■ **Raw data**:
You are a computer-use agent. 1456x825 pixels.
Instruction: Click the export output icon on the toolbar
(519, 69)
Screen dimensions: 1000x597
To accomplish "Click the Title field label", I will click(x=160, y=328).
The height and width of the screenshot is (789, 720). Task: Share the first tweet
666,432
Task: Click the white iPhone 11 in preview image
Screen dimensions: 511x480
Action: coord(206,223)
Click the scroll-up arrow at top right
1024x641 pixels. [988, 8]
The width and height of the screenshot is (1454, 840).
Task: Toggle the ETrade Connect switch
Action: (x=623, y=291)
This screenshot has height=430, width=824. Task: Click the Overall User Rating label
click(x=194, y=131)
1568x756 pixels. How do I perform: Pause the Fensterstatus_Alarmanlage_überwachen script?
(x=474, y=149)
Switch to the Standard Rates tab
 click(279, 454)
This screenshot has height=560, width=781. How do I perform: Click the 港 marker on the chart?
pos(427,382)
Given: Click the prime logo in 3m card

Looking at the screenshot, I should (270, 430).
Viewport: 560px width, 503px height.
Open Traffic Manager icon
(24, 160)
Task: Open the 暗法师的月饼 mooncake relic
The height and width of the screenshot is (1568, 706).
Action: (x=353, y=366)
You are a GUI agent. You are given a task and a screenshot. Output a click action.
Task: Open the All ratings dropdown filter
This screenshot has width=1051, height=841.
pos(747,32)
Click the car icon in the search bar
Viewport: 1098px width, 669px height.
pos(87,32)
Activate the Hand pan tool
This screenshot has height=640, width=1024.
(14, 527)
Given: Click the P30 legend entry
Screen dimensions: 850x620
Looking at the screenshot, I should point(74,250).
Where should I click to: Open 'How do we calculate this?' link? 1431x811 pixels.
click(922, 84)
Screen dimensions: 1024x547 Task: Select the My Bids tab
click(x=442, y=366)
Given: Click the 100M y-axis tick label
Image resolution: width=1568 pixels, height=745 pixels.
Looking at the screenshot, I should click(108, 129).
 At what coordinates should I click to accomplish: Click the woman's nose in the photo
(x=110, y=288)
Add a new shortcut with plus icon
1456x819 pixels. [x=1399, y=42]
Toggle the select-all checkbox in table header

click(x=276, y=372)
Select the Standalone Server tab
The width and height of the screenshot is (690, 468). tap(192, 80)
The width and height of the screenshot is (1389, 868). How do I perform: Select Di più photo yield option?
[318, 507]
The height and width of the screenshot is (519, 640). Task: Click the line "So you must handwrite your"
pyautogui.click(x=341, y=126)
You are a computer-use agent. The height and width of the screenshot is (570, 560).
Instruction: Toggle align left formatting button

■ **What you should do**:
Looking at the data above, count every line holding the word "agent" and state only the count.

■ **Exercise output**:
3